Texte retenu ->
Au niveau international, le compromis voté par les pays signataires de la Convention sur la diversité biologique (CBD) lors de la COP 15 sur la biodiversité à Montréal (décembre 2022) a également levé les rares garde-fous en la matière, en faisant notamment disparaître la restriction de principe à l’utilisation dans la nature des produits et composants issus de l’ingénierie génétique. Et malgré l’ampleur des risques liés au forçage génétique et à son caractère irréversible, l’Union internationale pour la conservation de la nature (UICN) a également envisagé d’utiliser cette technique dans un but de conservation des espèces.
Pourtant, la littérature scientifique indépendante a mis en évidence les risques réels engendrés par ces nouvelles biotechnologies génétiques. Une étude publiée en 2021 dans la revue scientifique Nature6 a notamment démontré que des transferts horizontaux de gènes entre plantes et insectes pouvaient se produire. Une espèce de mouche (Bemisia tabaci) a ainsi subi une mutation génétique, en acquérant un gène présent chez les plantes.
La technique Crispr-Cas 9 manque par ailleurs de précision, provoquant notamment des effets « hors cible » : des coupures imprévues du génome au niveau de séquences qui n’étaient pas ciblées. Des altérations génétiques involontaires peuvent aussi survenir sur la cible. Quant aux modifications intentionnelles, elles pourraient également se montrer problématiques en termes de sécurité alimentaire et de biodiversité.

Données fournies ->
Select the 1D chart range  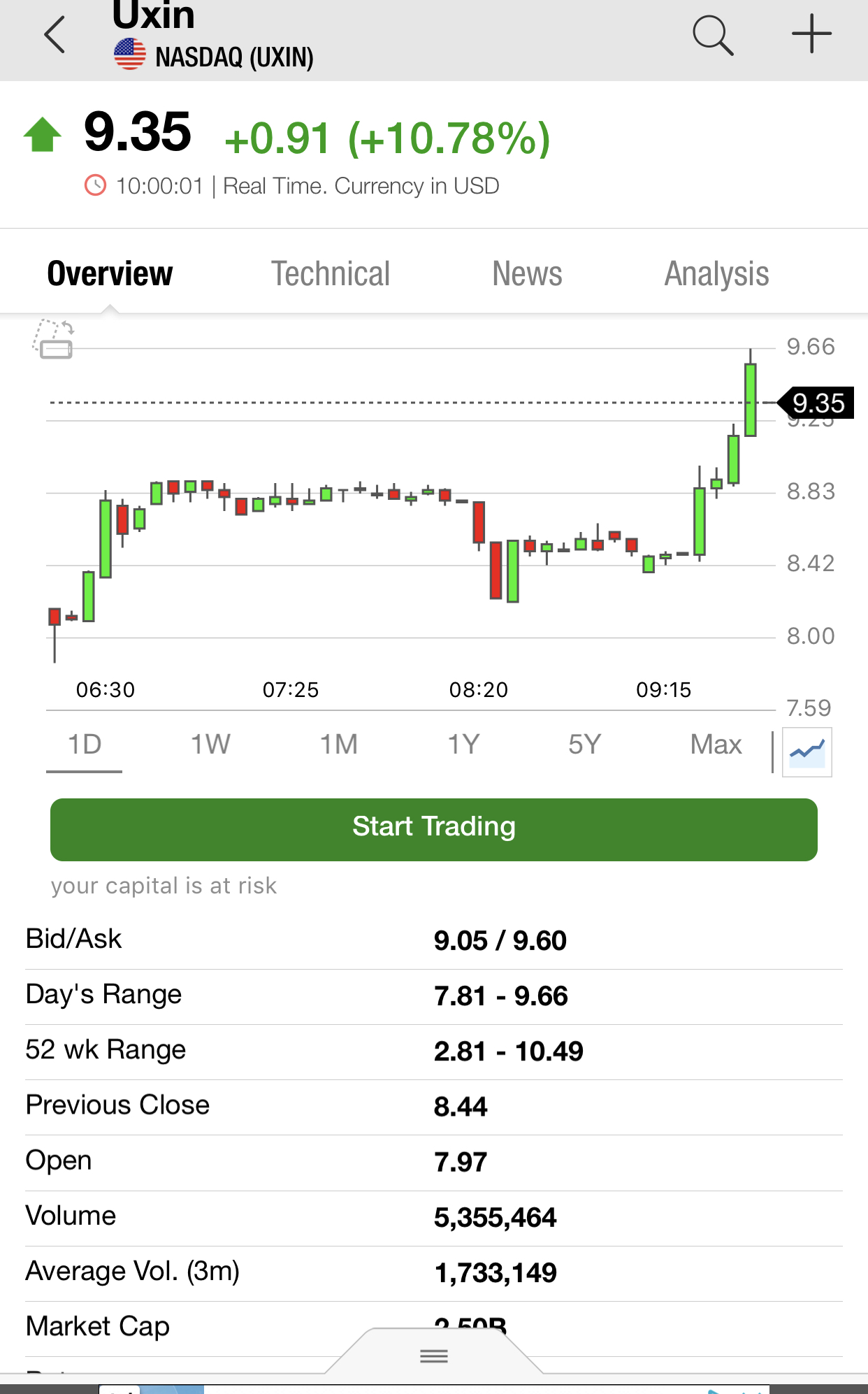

Consigne 1 ->
Relevez tous les sigles écrits entièrement en majuscules dans l'extrait sur les biotechnologies génétiques.
Consigne 2 ->
Recopiez le passage de l'extrait sur les biotechnologies génétiques qui commence à « Pourtant, la littérature » et se termine à « chez les plantes. ».
Les données n'ont aucun rôle dans cet exercice.

Réponse 1 ->
CBD, COP (dans « COP 15 »), UICN

Réponse 2 ->
Pourtant, la littérature scientifique indépendante a mis en évidence les risques réels engendrés par ces nouvelles biotechnologies génétiques. Une étude publiée en 2021 dans la revue scientifique Nature6 a notamment démontré que des transferts horizontaux de gènes entre plantes et insectes pouvaient se produire. Une espèce de mouche (Bemisia tabaci) a ainsi subi une mutation génétique, en acquérant un gène présent chez les plantes.